■ Problem ■
Provide again, from the entries below, every line from the one containing "Given: Open the" through the one containing "This screenshot has width=1456, height=819.", exactly as written, and no other line.

■ Provided material ■

* * *

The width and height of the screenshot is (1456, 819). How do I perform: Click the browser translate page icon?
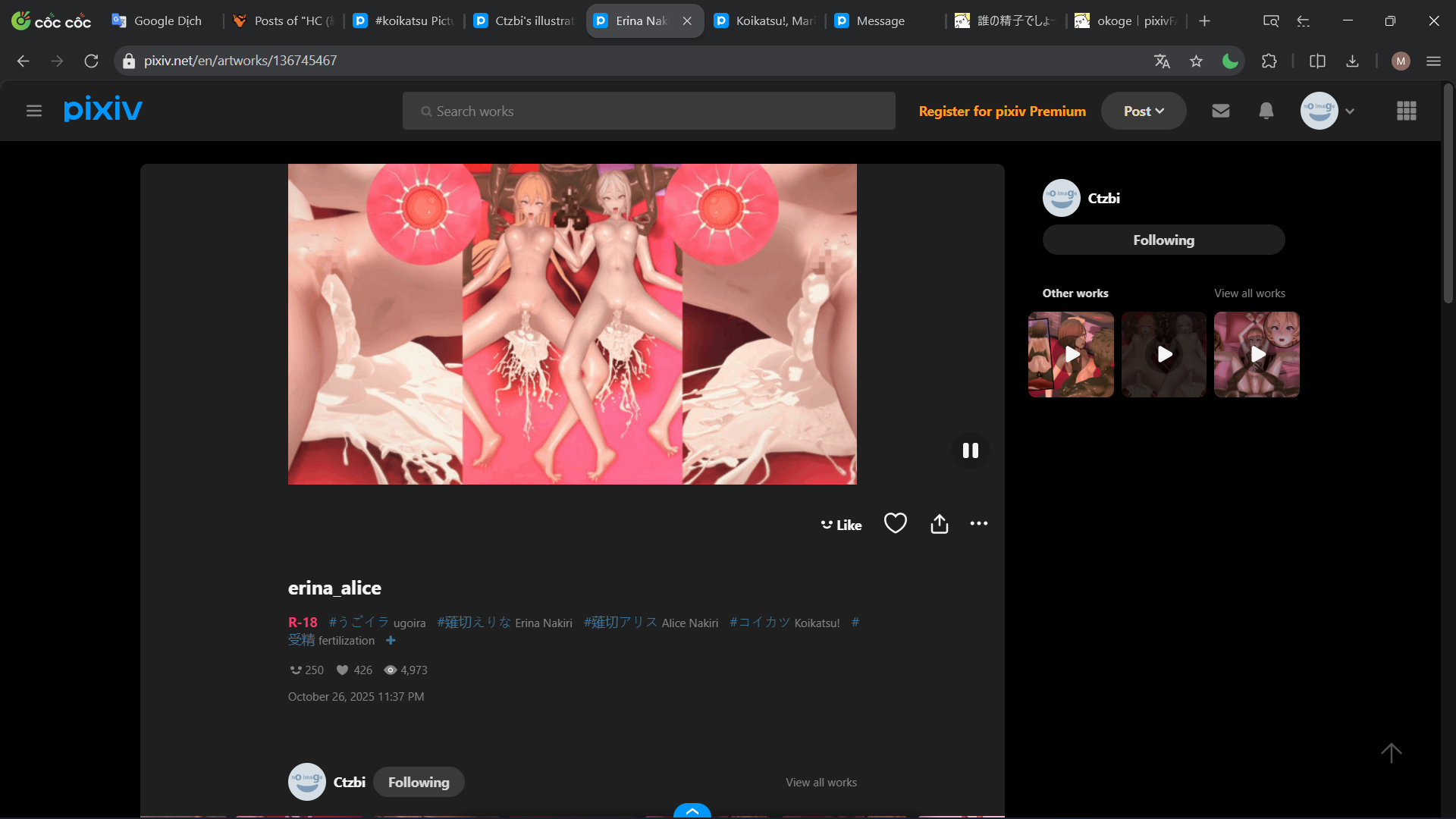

* * *

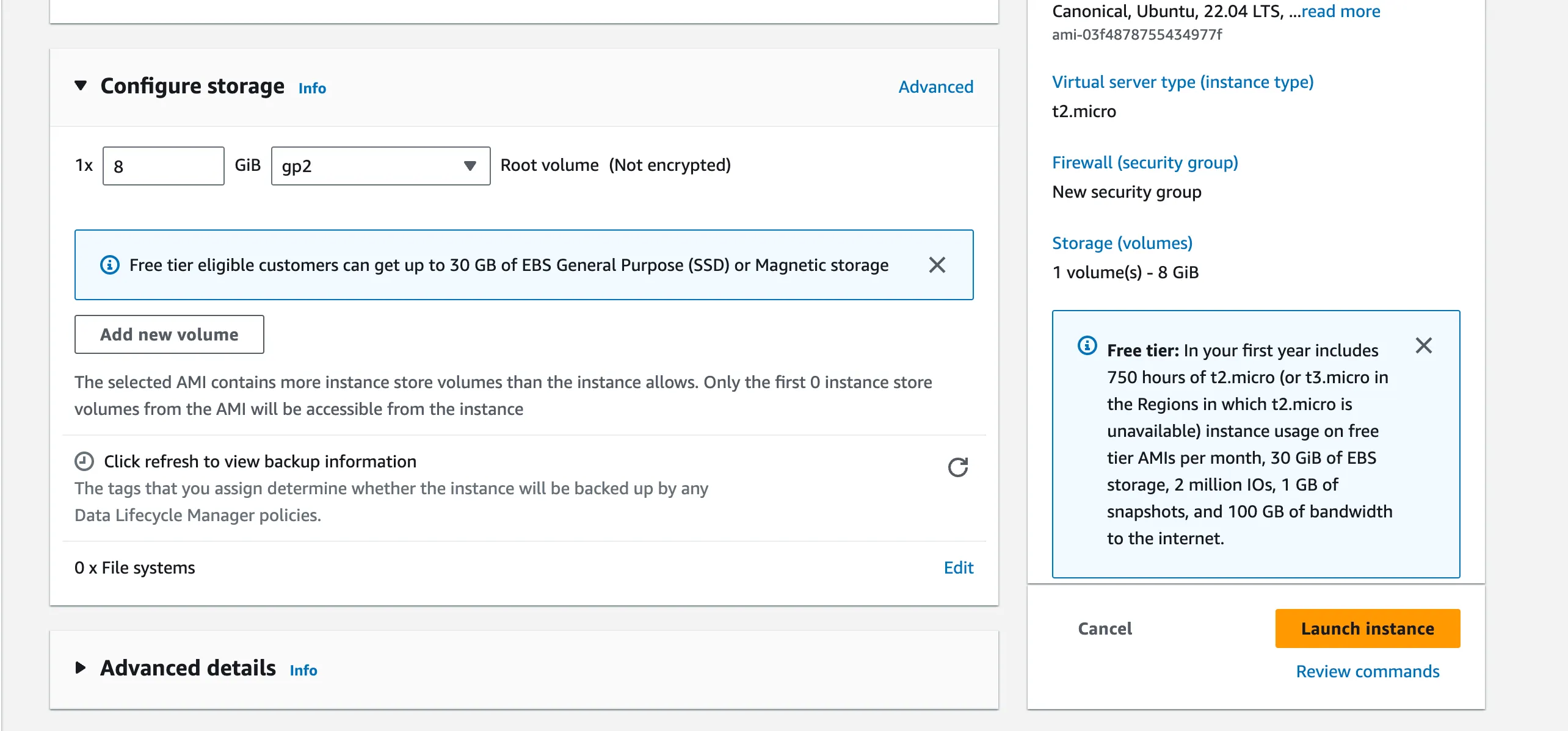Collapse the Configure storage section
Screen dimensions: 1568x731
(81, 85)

* * *

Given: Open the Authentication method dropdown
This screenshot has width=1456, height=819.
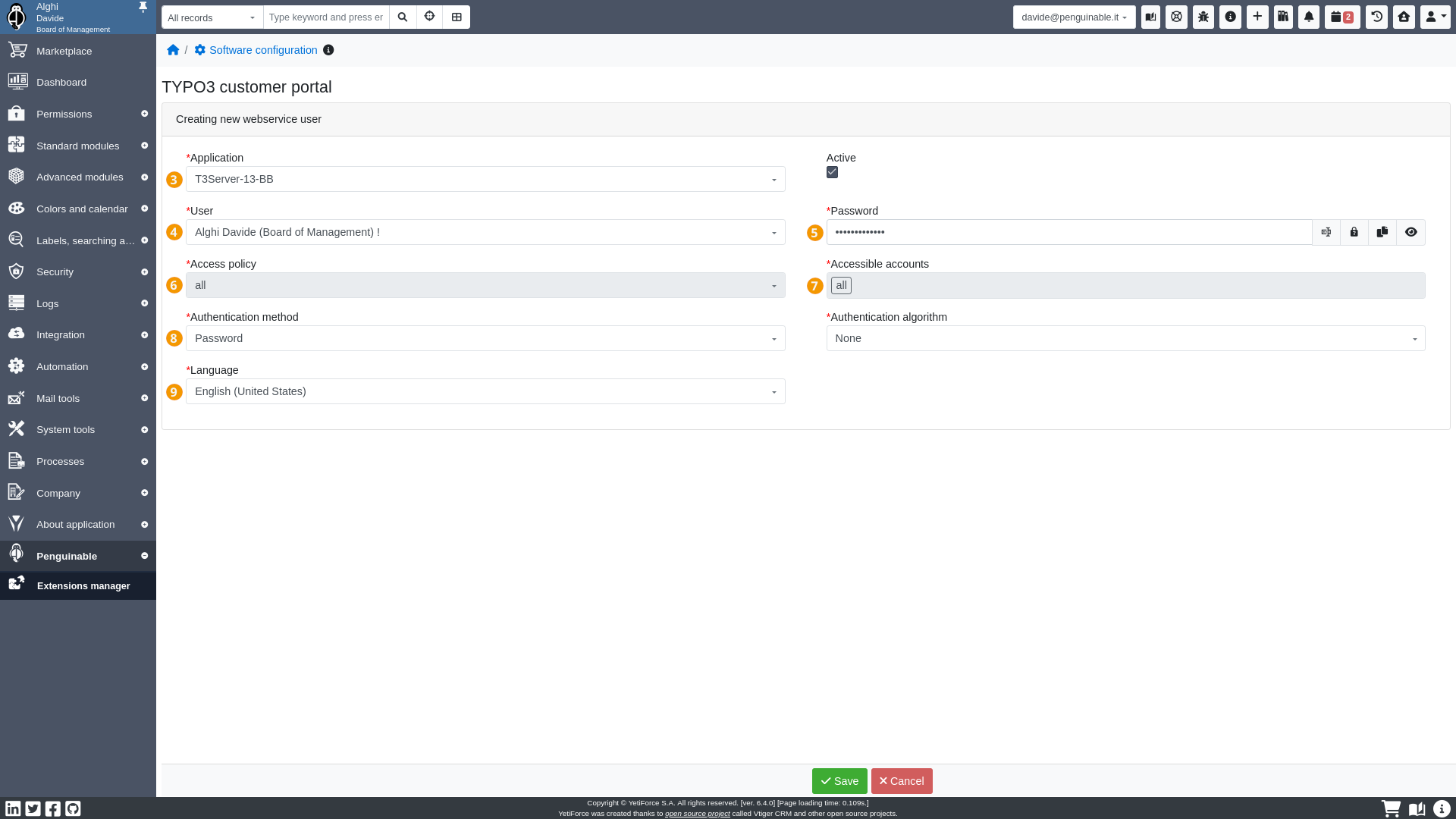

* * *

■ Expected answer ■
Given: Open the Authentication method dropdown
This screenshot has width=1456, height=819.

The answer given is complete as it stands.